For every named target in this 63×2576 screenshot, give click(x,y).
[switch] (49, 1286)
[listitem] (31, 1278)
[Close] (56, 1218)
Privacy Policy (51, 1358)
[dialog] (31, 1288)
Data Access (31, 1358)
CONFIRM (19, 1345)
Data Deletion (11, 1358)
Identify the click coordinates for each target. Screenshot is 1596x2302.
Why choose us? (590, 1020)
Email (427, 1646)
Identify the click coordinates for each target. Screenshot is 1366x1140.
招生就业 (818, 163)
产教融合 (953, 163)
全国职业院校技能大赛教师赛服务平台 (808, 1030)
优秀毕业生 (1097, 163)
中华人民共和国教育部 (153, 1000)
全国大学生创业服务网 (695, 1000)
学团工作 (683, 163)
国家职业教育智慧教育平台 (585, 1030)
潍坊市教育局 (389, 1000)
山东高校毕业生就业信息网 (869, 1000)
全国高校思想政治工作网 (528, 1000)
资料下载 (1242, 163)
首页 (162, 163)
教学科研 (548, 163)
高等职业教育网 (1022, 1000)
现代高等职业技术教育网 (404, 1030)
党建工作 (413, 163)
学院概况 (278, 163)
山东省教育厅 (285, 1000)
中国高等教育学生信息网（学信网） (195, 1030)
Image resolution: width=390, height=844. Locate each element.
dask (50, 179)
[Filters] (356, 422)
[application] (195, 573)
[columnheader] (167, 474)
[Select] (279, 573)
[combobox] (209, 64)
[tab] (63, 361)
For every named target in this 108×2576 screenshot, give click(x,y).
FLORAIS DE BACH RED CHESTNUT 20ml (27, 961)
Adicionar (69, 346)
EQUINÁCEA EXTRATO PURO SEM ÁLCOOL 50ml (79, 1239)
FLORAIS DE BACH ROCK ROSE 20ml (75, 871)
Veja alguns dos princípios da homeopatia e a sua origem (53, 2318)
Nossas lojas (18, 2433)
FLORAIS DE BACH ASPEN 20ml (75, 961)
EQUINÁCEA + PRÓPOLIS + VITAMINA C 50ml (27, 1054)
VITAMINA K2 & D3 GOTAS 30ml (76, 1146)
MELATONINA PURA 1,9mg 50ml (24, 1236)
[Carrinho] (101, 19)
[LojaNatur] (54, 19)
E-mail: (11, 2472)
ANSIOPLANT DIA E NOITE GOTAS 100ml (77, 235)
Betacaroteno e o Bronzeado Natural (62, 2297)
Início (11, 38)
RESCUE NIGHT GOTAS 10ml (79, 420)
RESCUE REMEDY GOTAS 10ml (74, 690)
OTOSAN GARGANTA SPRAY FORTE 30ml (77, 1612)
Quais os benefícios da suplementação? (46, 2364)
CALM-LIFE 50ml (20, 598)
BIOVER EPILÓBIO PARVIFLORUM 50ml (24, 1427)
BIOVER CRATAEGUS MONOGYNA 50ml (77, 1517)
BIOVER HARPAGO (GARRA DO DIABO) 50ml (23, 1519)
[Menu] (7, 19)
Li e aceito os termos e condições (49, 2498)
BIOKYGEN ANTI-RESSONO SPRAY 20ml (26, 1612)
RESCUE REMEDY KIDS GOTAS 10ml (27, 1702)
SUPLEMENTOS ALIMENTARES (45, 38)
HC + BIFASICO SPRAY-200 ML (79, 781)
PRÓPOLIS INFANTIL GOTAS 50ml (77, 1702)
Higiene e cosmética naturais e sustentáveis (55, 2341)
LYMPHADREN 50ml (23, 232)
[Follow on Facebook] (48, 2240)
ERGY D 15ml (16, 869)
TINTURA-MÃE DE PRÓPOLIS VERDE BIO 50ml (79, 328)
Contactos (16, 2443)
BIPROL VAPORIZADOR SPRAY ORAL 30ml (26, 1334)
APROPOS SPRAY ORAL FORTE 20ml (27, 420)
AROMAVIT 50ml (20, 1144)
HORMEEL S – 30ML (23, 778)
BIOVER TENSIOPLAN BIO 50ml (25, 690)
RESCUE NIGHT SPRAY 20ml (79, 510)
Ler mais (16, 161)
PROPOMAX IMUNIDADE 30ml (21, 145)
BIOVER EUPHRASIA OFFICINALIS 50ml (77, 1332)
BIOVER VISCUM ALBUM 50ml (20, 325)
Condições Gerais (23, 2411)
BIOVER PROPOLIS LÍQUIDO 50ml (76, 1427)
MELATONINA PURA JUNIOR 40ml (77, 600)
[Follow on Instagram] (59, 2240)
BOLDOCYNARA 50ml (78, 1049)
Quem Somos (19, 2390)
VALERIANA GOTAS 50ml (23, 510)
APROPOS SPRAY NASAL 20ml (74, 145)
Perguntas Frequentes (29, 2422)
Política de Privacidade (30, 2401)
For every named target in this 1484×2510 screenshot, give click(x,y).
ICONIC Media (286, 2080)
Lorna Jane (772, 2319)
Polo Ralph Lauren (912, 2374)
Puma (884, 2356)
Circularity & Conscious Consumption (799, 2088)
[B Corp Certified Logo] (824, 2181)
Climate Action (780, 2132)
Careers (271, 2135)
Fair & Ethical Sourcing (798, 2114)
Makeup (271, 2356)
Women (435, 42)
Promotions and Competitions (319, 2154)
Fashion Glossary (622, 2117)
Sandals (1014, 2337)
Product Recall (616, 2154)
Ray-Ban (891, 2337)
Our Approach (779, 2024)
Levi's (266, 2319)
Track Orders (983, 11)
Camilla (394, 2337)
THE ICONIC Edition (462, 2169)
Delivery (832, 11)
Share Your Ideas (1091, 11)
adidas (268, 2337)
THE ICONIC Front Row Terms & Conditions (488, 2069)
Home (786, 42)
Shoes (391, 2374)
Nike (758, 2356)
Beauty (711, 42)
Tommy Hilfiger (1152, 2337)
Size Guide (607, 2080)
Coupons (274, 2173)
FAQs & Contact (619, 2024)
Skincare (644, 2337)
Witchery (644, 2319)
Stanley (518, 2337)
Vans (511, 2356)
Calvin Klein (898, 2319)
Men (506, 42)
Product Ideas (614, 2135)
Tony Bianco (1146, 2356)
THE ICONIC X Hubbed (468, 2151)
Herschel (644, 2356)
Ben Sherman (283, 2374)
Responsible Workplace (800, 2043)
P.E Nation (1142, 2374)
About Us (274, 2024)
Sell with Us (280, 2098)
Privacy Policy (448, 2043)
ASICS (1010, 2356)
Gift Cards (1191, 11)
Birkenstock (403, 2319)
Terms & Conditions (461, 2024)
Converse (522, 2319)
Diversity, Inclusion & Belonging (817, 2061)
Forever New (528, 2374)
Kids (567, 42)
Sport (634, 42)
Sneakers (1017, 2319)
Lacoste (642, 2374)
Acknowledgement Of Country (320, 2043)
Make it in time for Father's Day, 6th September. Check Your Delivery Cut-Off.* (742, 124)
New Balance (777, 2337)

++++

-- WORK TO COMPLETE --
Starting with the line that contains "Privacy Policy (448, 2043)", return each line through the last one of the data above, exactly as written and nothing more.

-- SOLUTION --
Privacy Policy (448, 2043)
ASICS (1010, 2356)
Gift Cards (1191, 11)
Birkenstock (403, 2319)
Terms & Conditions (461, 2024)
Converse (522, 2319)
Diversity, Inclusion & Belonging (817, 2061)
Forever New (528, 2374)
Kids (567, 42)
Sport (634, 42)
Sneakers (1017, 2319)
Lacoste (642, 2374)
Acknowledgement Of Country (320, 2043)
Make it in time for Father's Day, 6th September. Check Your Delivery Cut-Off.* (742, 124)
New Balance (777, 2337)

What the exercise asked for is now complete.